Bike India was at the glorious Chiang Rai, Thailand, to ride the Ducati Multistrada 1200 S. Can this, Ducati’s latest 1,200-cc sports tourer make a dent in the Indian market? Read on and find out
Story: Harket Suchde
Ducati believe that the Multistrada 1200 S is a perfect fit for those who want to explore India’s many roads (Multistrada in Italian, get it?) and took us to Chiang Rai, in Thailand to prove it. The route covered over 300 km and included a fair bit of highway riding and mountain-road twisties thrown in, so that we could see if the Multistrada 1200 S does, in fact have all the right ingredients to become the sports tourer of choice in India.
Visually, Ducati are already off to a winning start, because the Multi looks an absolute beast. The two slats of three LED headlamps flanking that aggressive beak gives the bike some edge. Touches like the sculpted tank shrouds, indicator infused knuckle-guards, rugged belly-pan, and that two-tone shotgun exhaust bring both the Multi’s style and swagger to the fore.
The Multistrada 1200 S isn’t just about the aesthetic bells and whistles either, because underneath this shiny veneer it packs a sizeable 20-litre tank, and a seat at a relatively low saddle height of 825 millimetres that can be increased to 845 mm on the stock seat. Also, the point where the seat meets the tank is tapered on both ends to further enhance leg-reach.
What about the engine? In case the name didn’t tip you off, the Multi sports a liquid-cooled 1,200-cc, L-twin powerplant, one that produces 160 horses peaking at 9,500 RPM. The engine also produces 136 Nm of torque, coming in at 7,500 RPM. This apart from all the tech goodness that Ducati have crammed into the Multistrada. (see page 2 for the tech low-down)
Apart from all that wizardry in the engine department, Ducati have also included Bosch’s Inertial Measurement Unit (IMU) that collects information for safety features such as Cornering ABS, the Sky Hook Suspension system, wheelie control and cornering headlamps. The bike also comes equipped with traction control, wheelie control, and four riding modes. And considering this a modern bike, there’s also an App bundled into what is called the Ducati Multimedia System.

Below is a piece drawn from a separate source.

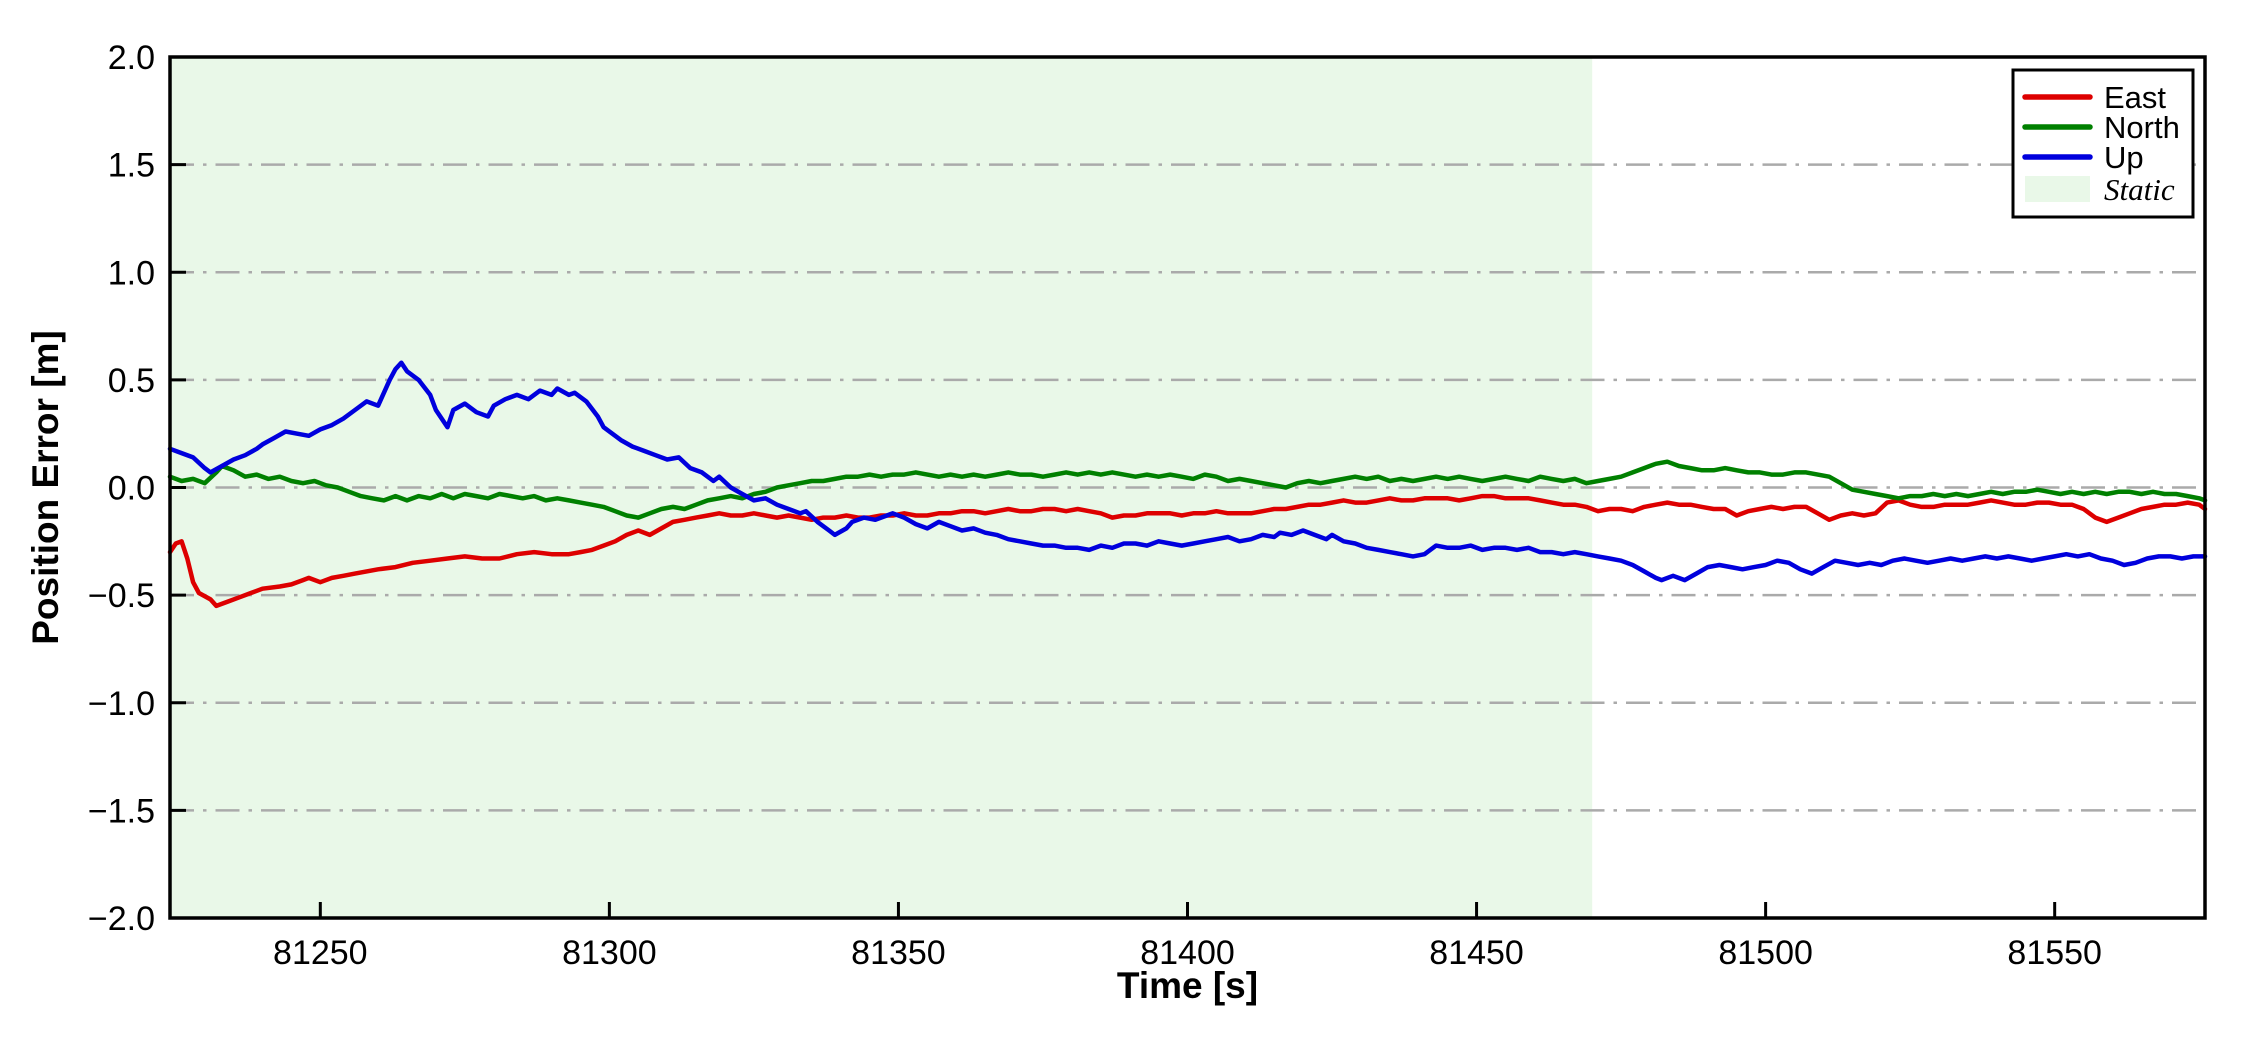 The width and height of the screenshot is (2250, 1055). Describe the element at coordinates (132, 273) in the screenshot. I see `y-tick-label: 1.0` at that location.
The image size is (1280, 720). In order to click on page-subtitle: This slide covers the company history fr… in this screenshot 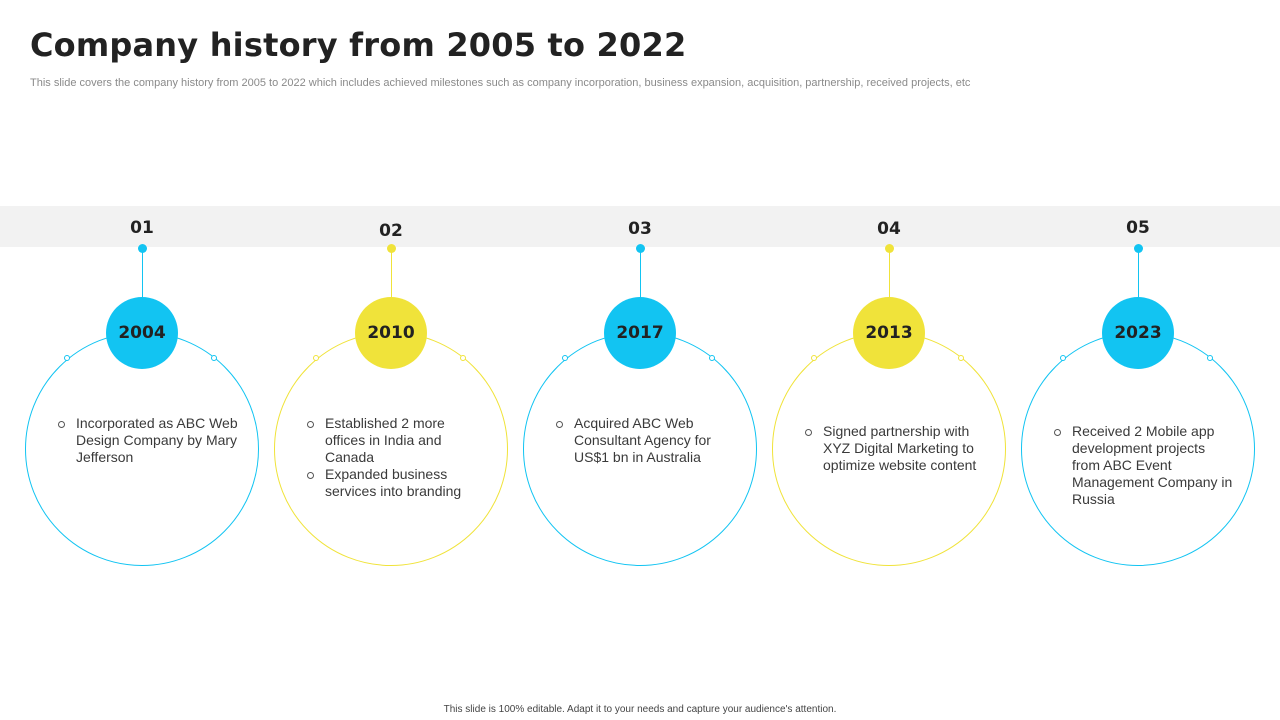, I will do `click(500, 83)`.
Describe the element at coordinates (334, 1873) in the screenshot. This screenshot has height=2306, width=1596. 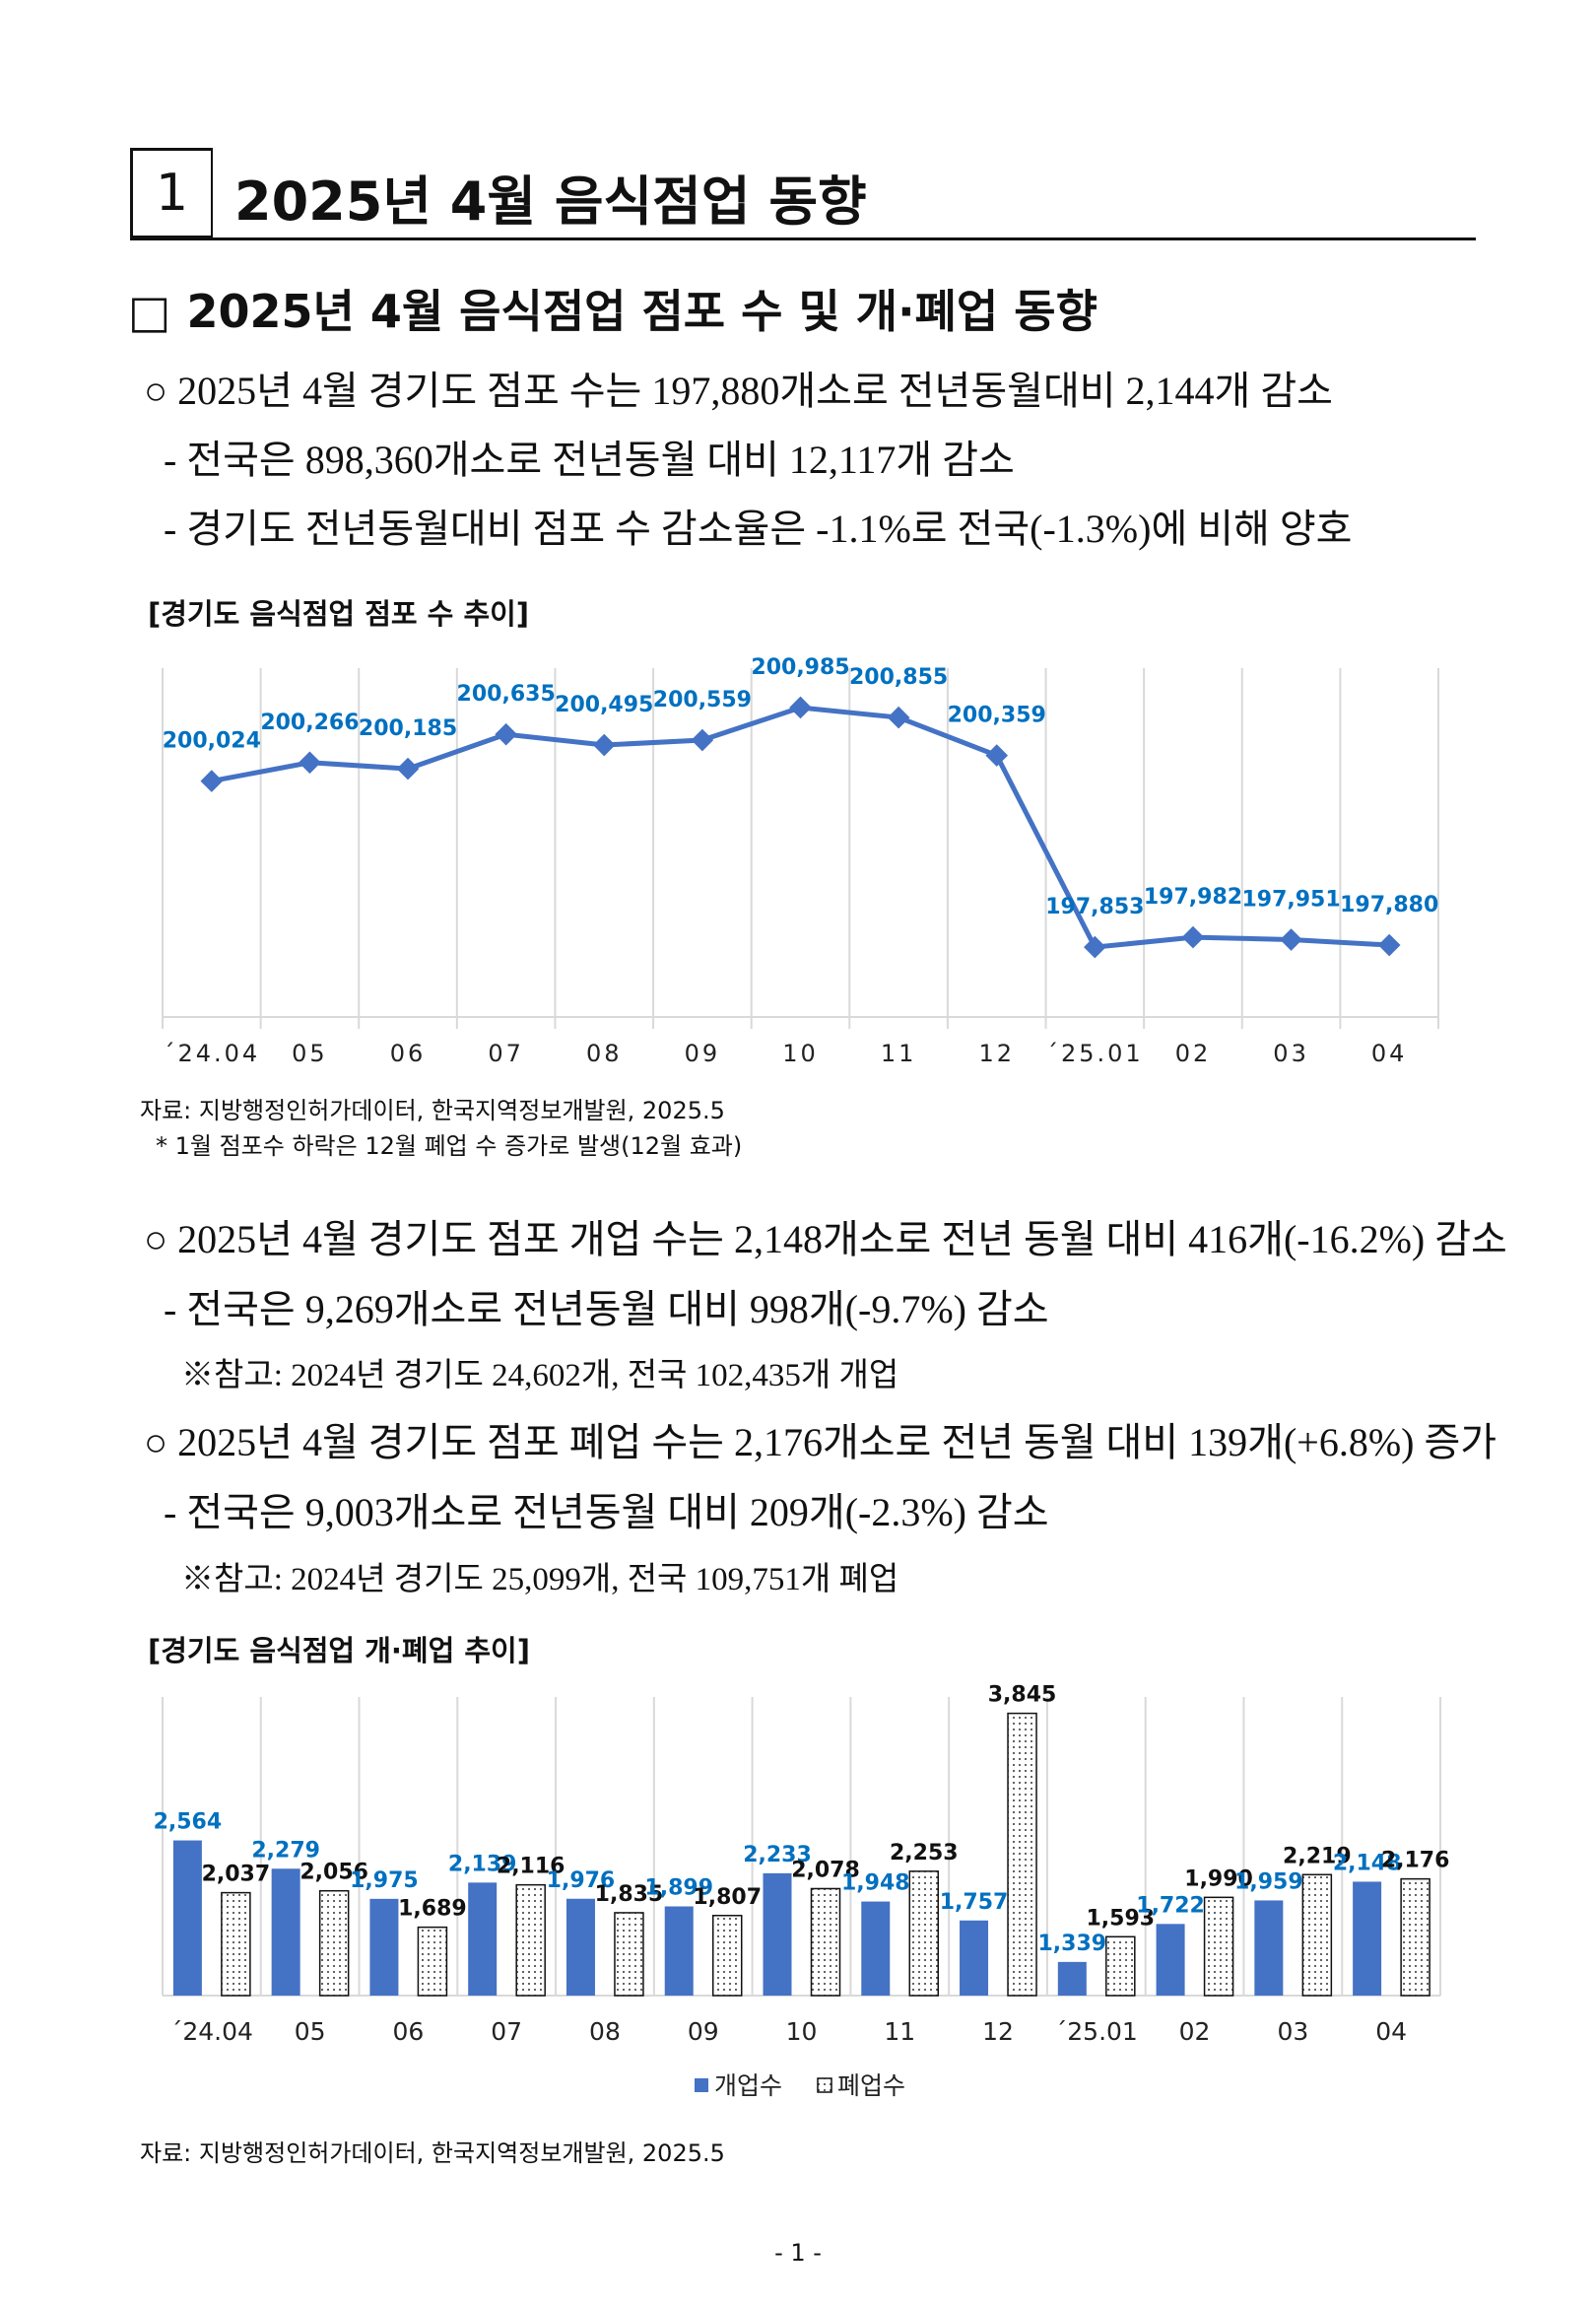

Both the multimedia system and the riding modes are reflected on the bike’s TFT screen which is very legible, and colourful. ‘Urban’ mode has the highest safety levels, the softest ride, and power restricted to 100 PS. ‘Touring’ expands power output to the full 160 PS but still keeps throttle urgency in check while maintaining a lesser yet prominent safety level. ‘Sport’ reduces the influence of ABS and traction control even further, really tautens up the suspension set up, and brings throttle responsiveness up to full. Finally, ‘Enduro’, the off-road mode reduces safety inputs to minimum and again softens the ride and reduces the power output to 100 PS. You can mix and match features from all four modes to create a complement that suits your individual requirements as well.